Automatisierung erfolgt überwiegend vor dem Hintergrund knapper Ressourcen mit dem Ziel, die Effizienz und Qualität von Prozessen zu steigern und diese grundsätzlich schneller zu machen. Kosteneinsparungen sind zwar relevant, spielen in der Entscheidungsfindung der befragten Unternehmen in Sachen Automatisierung aber nur eine untergeordnete Rolle. Personalabbau ist in den seltensten Fällen ein Treiber für Automatisierung.
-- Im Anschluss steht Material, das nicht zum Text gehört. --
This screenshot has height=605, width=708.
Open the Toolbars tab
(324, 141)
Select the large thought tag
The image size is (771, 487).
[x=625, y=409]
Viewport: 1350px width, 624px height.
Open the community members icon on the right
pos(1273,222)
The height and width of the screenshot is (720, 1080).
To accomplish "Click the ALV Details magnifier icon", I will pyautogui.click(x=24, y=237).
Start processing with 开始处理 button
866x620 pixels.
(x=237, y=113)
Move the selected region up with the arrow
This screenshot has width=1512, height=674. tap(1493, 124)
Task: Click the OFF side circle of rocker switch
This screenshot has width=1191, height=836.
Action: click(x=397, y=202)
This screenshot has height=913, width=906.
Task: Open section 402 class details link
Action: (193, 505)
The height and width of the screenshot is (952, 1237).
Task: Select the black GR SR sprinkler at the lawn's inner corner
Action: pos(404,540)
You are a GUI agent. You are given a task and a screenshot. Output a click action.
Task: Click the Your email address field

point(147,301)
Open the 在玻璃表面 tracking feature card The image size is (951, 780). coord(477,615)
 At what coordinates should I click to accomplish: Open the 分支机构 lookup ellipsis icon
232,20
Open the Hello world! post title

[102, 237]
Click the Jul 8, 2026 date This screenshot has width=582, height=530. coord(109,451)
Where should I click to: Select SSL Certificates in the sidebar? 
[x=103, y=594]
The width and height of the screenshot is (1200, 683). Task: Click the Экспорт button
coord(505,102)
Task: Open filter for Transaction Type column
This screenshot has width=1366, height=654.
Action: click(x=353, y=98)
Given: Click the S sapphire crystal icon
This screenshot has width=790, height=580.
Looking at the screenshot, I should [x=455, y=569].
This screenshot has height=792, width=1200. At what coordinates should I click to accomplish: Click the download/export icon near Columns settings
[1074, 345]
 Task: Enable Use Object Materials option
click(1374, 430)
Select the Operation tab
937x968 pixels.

Die Abteilung „Finance & Controlling“ wird auch 2021 weiterhin als der Fachbereich genannt, der am stärksten von einer Umstellung auf SAP S/4HANA profitiert. Dennoch rücken sowohl Logistik- als auch Einkaufsprozesse in SAP S/4 HANA immer mehr in den Fokus der Anwender. Das ist auch gut begründbar: Lag das Hauptaugenmerk in den letzten Jahren noch sehr stark auf den intrinsischen, also durch S/4HANA selbst erbrachten Vorteilen, so geraten jetzt verstärkt die End-to-End-Prozesse – und damit die Vorteile, die über die ERP-Installation im engeren Sinne hinausgehen – ins Blickfeld.
Diese Entwicklung zeigt sich in gleicher Weise auch bei der Frage nach den größten Automatisierungspotenzialen. Unternehmen sehen den größten Gewinn nach wie vor im Bereich Finance & Controlling, allerdings schließen auch hier die Bereiche Einkauf, Produktion und Logistik weiter auf. Man darf vermuten, dass die zunehmende Betrachtung von End-to-End-Prozessen dazu führt, den Nutzen über die gesamte Prozesskette hinweg zu erkennen.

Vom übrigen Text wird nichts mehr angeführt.